Lewis Powell’s most important writing, however, was one he produced before he went on the high Court. It concerned an issue of overriding national significance, and it has stood the test of time. It’s a pity that it received little publicity when it was written and was never referred to in the hundreds of column inches written about him in recent weeks.
In 1970, President Nixon appointed a Blue Ribbon Defense Panel to report on the balance of strategic military power. After studying this subject for a year, seven members of that Panel became so alarmed about the deteriorating state of U.S. defenses that they signed a 35-page Supplemental Statement.
Those seven were some of the most prestigious businessmen in the country at that time: William P. Clements, Jr. (now Governor of Texas), George Champion (former president of Chase Manhattan Bank), Hobart D. Lewis (then president of the Reader’s Digest Association), William Blackie of Peoria, John M. Fluke of Seattle, and Wilfred J. McNeil of New York City.
The seventh was Lewis F. Powell, past president of the American Bar Association and soon to be appointed a Supreme Court Justice. It was widely known at the time that Powell was the draftsman of this startling and eloquent Supplemental Statement.
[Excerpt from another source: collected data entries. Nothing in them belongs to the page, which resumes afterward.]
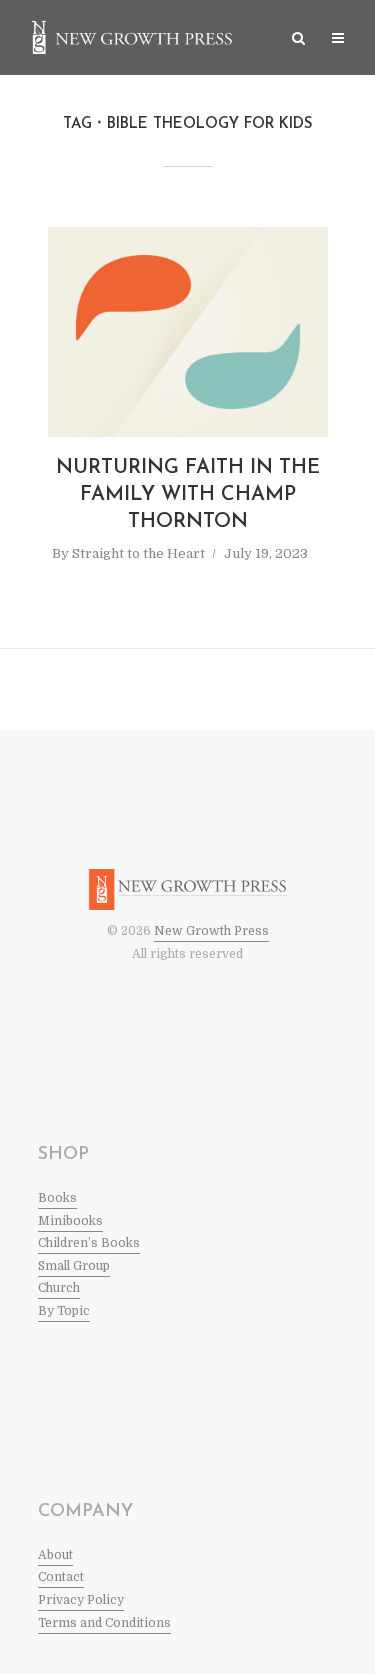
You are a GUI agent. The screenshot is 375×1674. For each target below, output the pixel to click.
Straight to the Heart (138, 553)
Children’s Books (89, 1243)
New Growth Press (211, 931)
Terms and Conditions (104, 1623)
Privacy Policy (81, 1600)
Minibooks (70, 1221)
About (55, 1555)
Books (57, 1198)
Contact (61, 1577)
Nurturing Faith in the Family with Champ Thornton (188, 495)
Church (59, 1288)
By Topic (64, 1311)
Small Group (74, 1266)
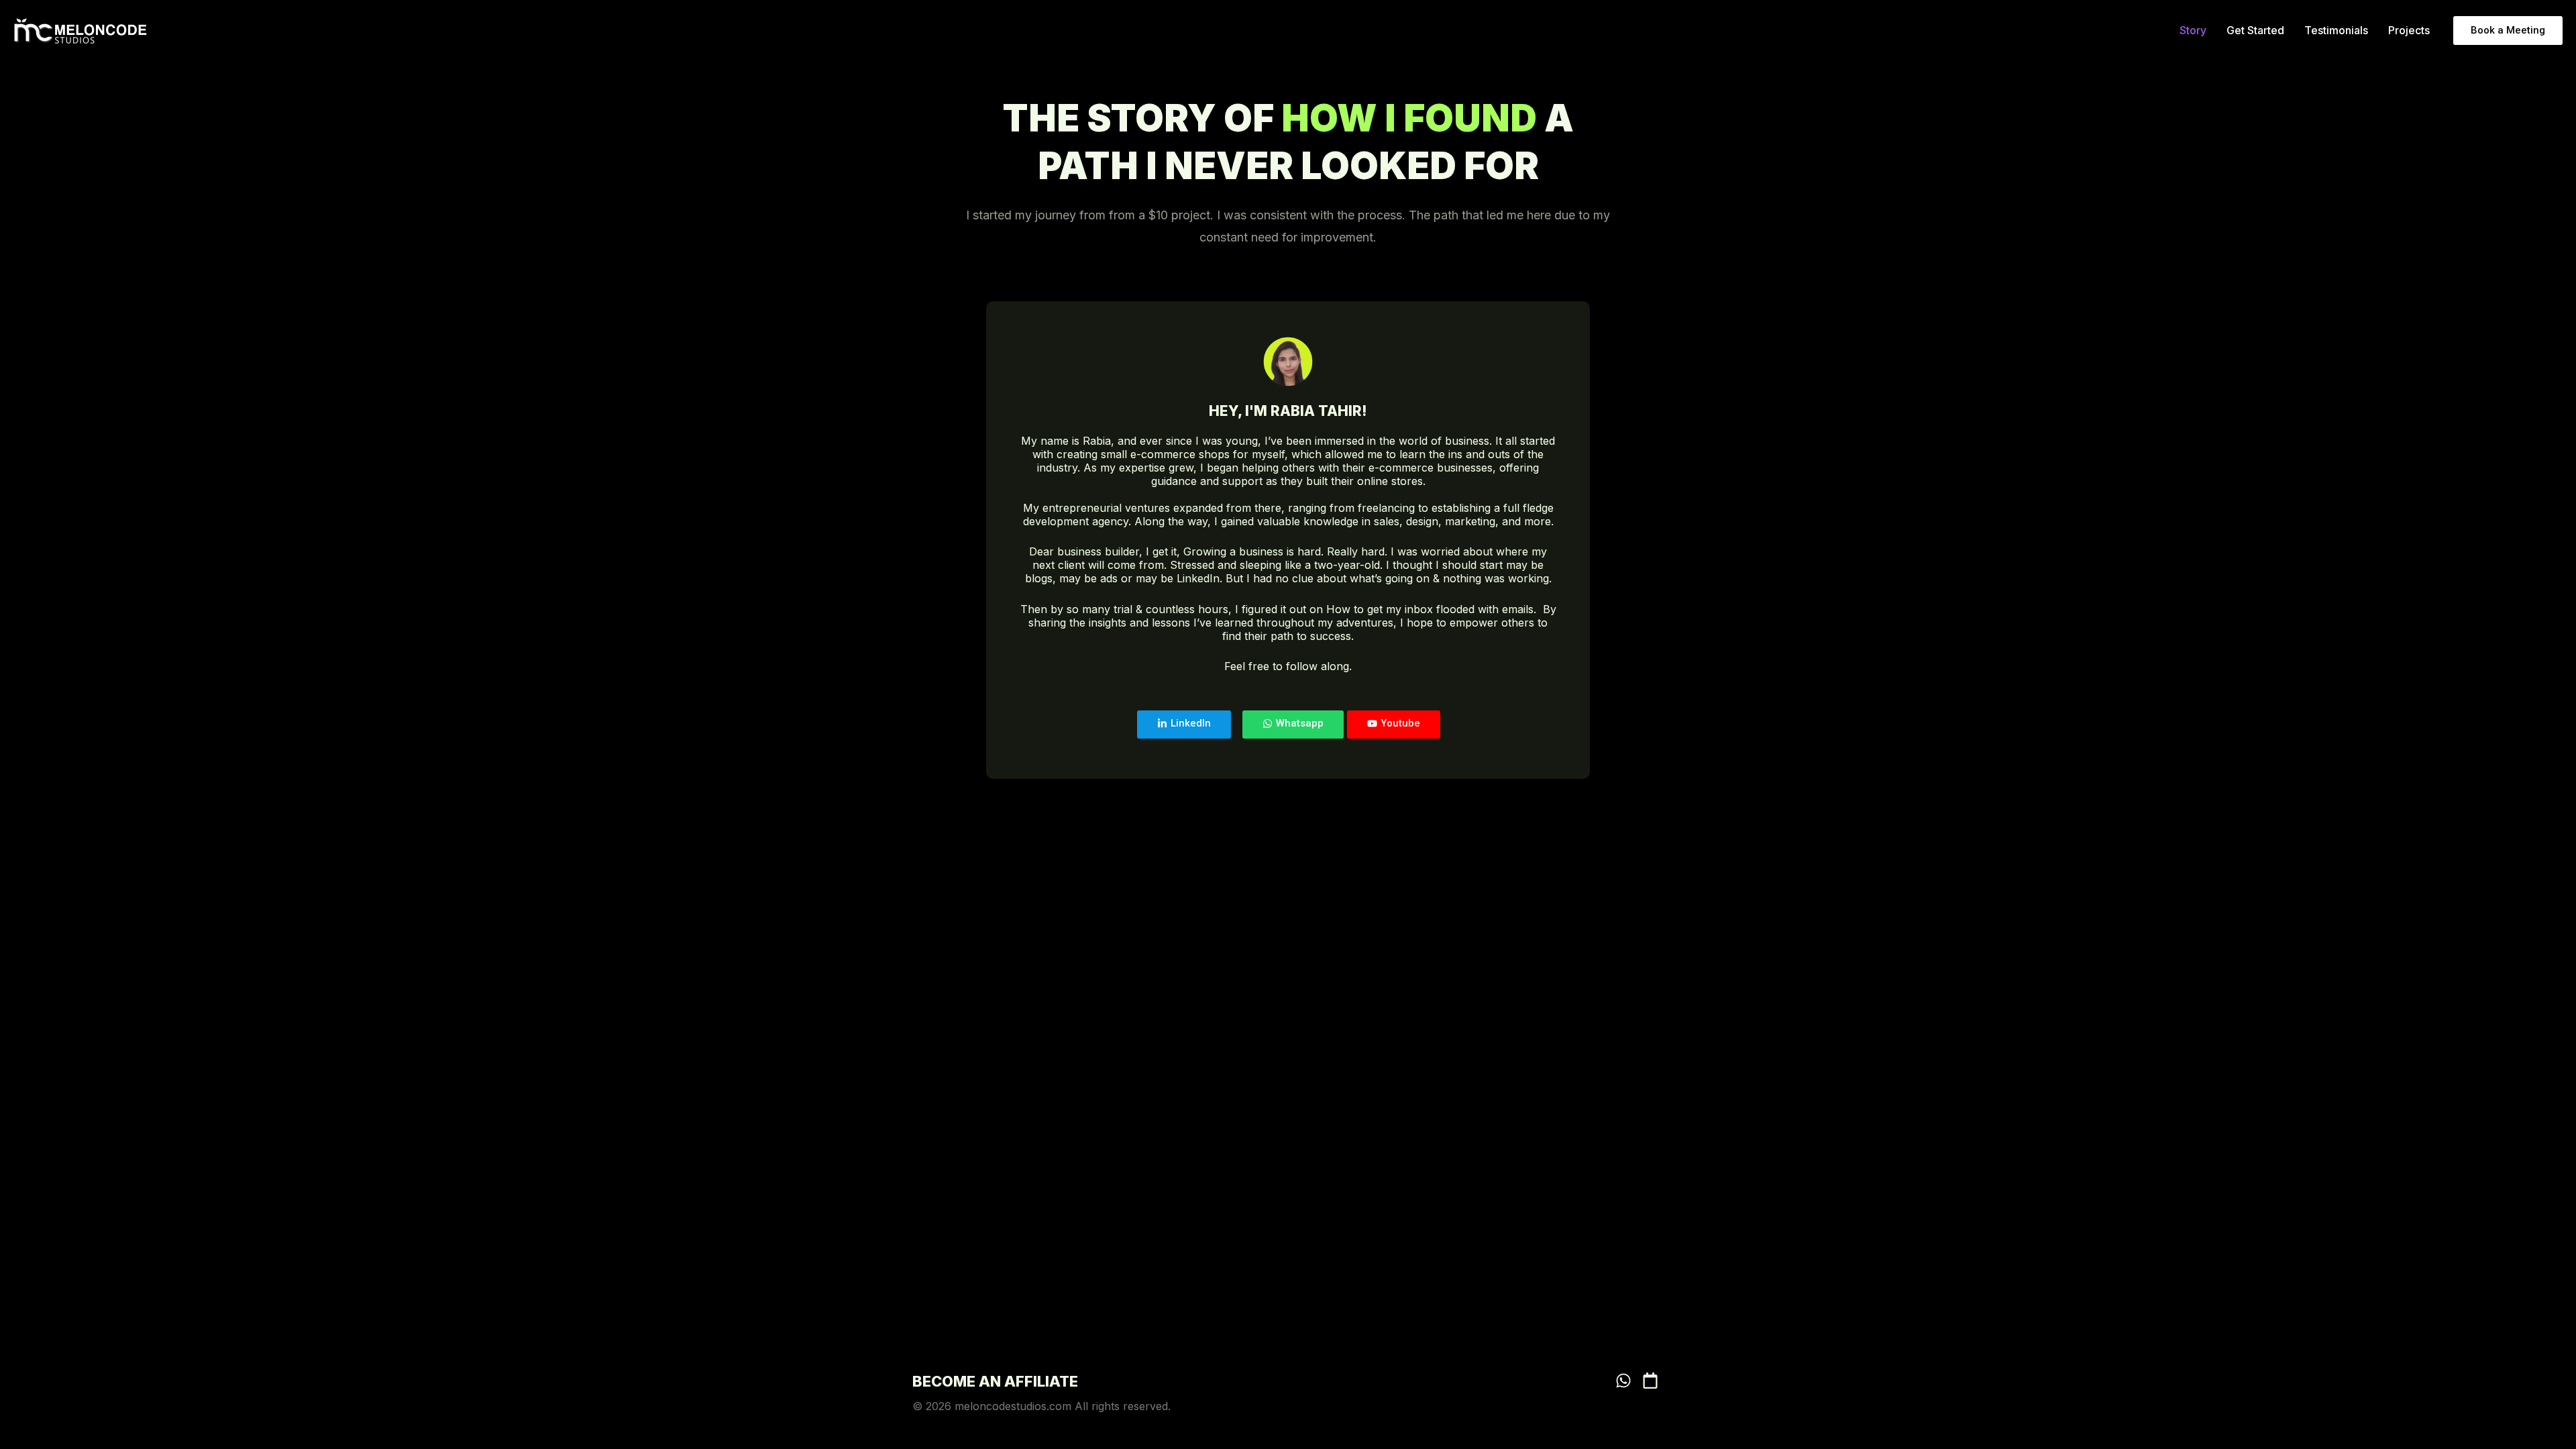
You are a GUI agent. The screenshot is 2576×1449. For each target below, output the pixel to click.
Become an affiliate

This Statement described the shifting of the strategic military balance against the United States and in favor of the Soviet Union. “In a dramatic shift in the balance of power, largely unnoticed by the public, the quarter century of clear U.S. strategic superiority has ended. The Soviet Union has moved significantly ahead of the United States in ICBMs, the principal weapons system of the nuclear age.”
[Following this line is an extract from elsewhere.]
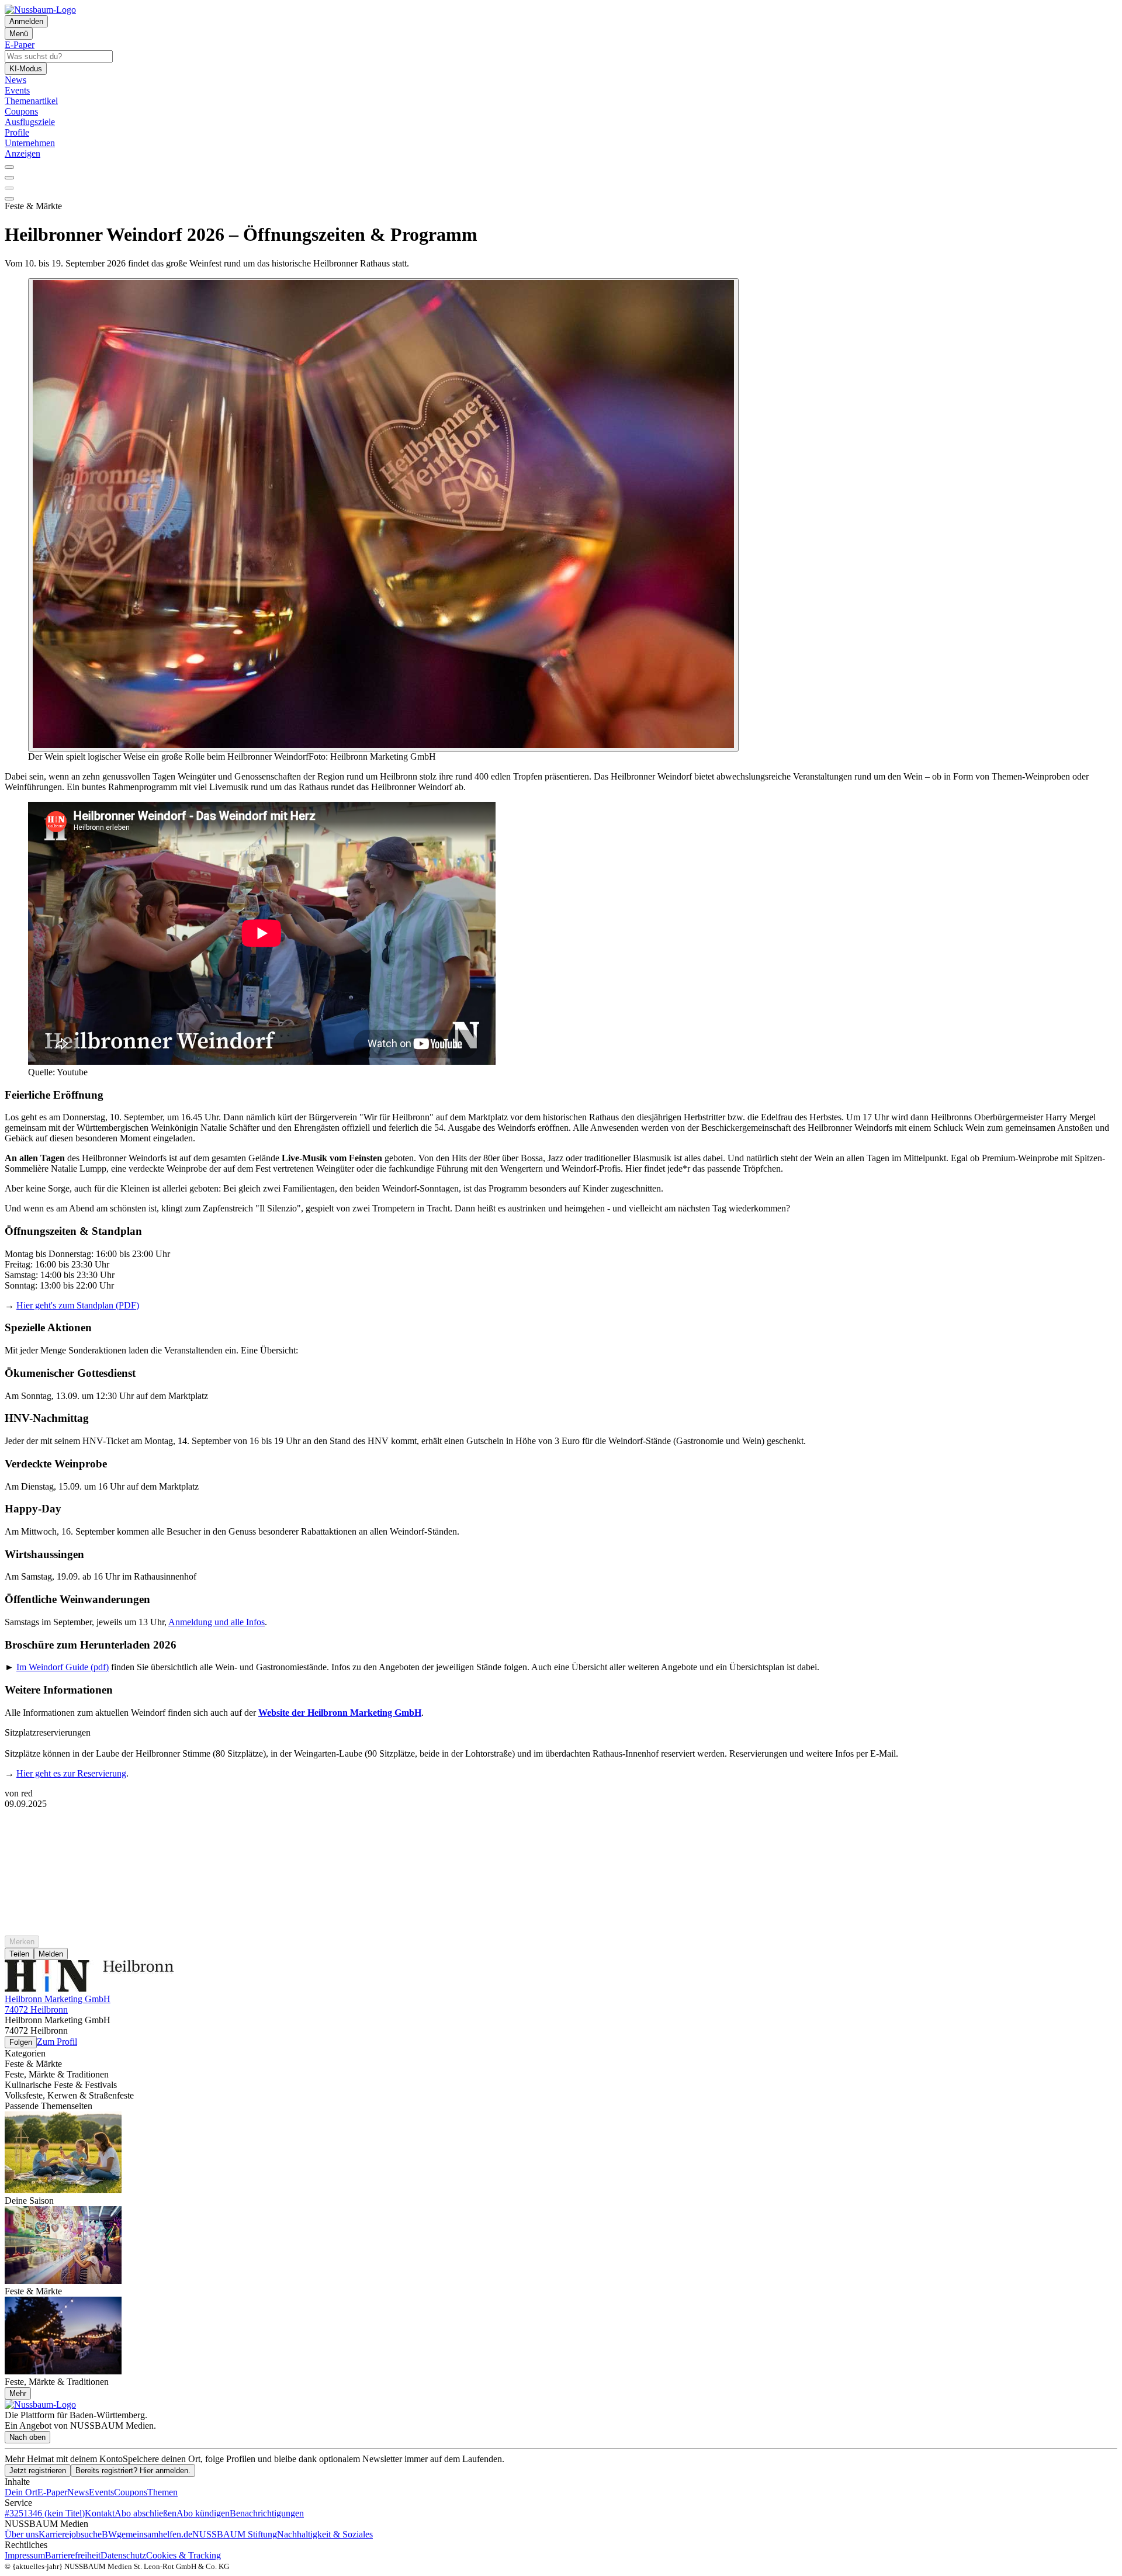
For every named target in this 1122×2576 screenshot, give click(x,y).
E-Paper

The Statement warned that, “if these observable trends continue, the U.S. will become a second-rate power incapable of assuring the future security and freedom of its people. Second-rate status for the United States in the nuclear age means that our inferiority multiplies the chances — not of peace — but of nuclear war.” “The situation which our country faces is without precedent,” the seven businessmen continued. “The strategy of American superiority has given way to the concept of deterrence by maintaining an assured retaliatory capability.”
“But there is no longer any certainty,” the Statement said, “that our nuclear deterrent will remain credible to a Soviet Union which apparently seeks a preemptive strike capability and which is moving rapidly into the role of the world’s dominant military power.”
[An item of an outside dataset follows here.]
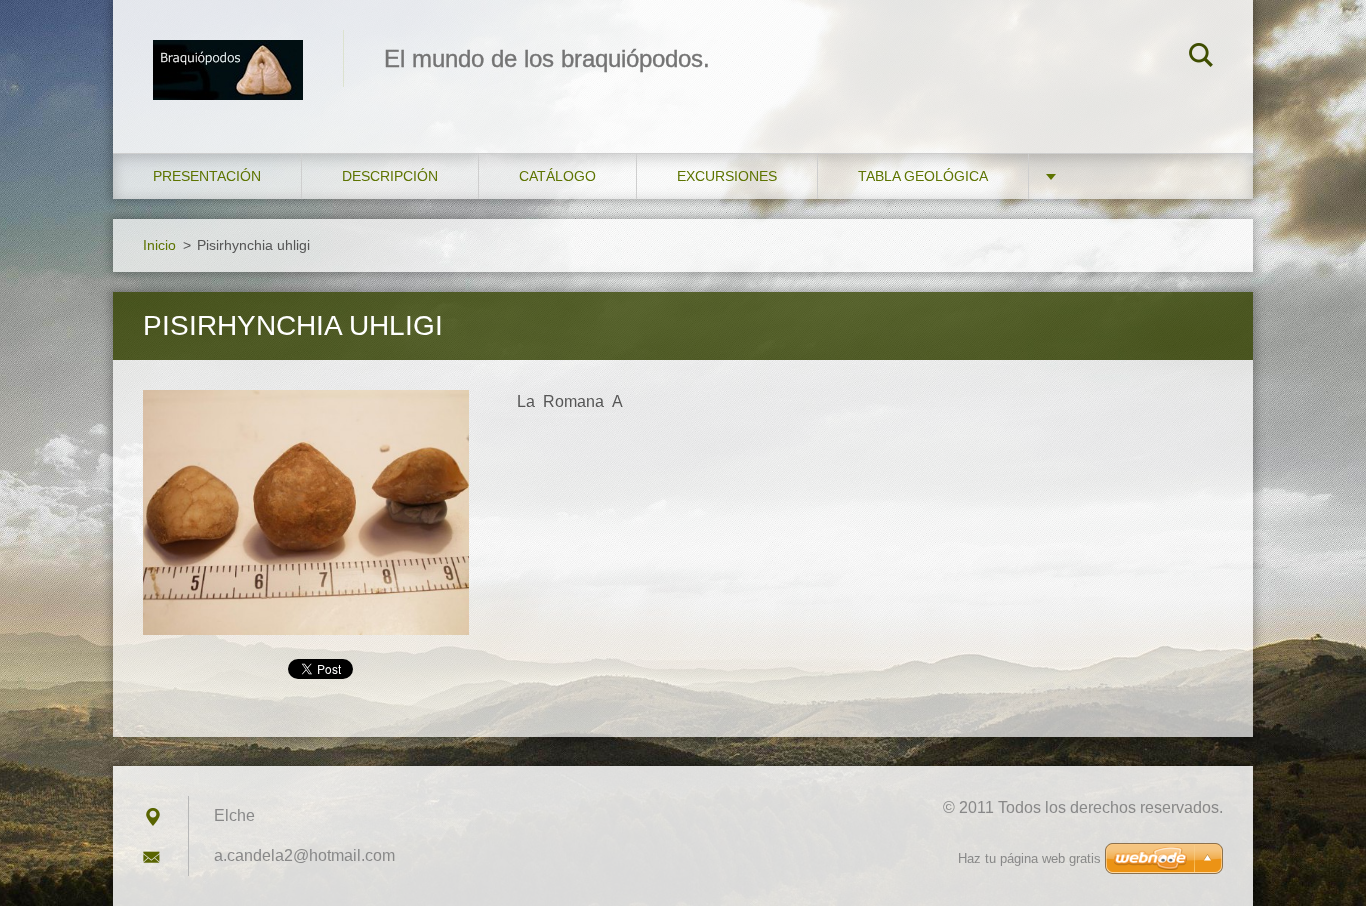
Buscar (1201, 58)
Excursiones (727, 176)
The seven prominent business and professional leaders expressed dismay that “many of our most influential citizens respond to this unprecedented national peril, not by a renewed determination to assure an adequate national defense, but rather by demands for further curtailment of defense measures which can only increase the peril.”
The Supplemental Statement concluded: “Unless the American people wish to accept irrevocably the status of a second-rate power — with all of the probable consequences — the only viable national strategy is to regain and retain a clearly superior strategic capability. The margin of our overall strategic strength must be sufficient to convince the most reckless aggressor that, even after a surprise first strike, the capability to retaliate will in fact survive and be adequate to impose unacceptable destruction on the aggressor nation.”
The seven prominent men concluded with a most eloquent reminder, which should be committed to memory by every schoolchild. “The road to peace has never been through appeasement, unilateral disarmament or negotiation from weakness. The entire recorded history of mankind is precisely to the contrary. Among the great nations, only the strong survive. Weakness of the U.S. — of its military capability and its will — could be the gravest threat to the peace of the world.”
When America’s poet, Henry Wadsworth Longfellow, immortalized the midnight ride of Paul Revere, the closing verses expressed a national faith that, “through all our history, to the last, in the hour of darkness and peril and need, the people will waken and listen to hear.”
Will the American people waken and listen to hear the ominous warnings of Lewis Powell in his most important writing?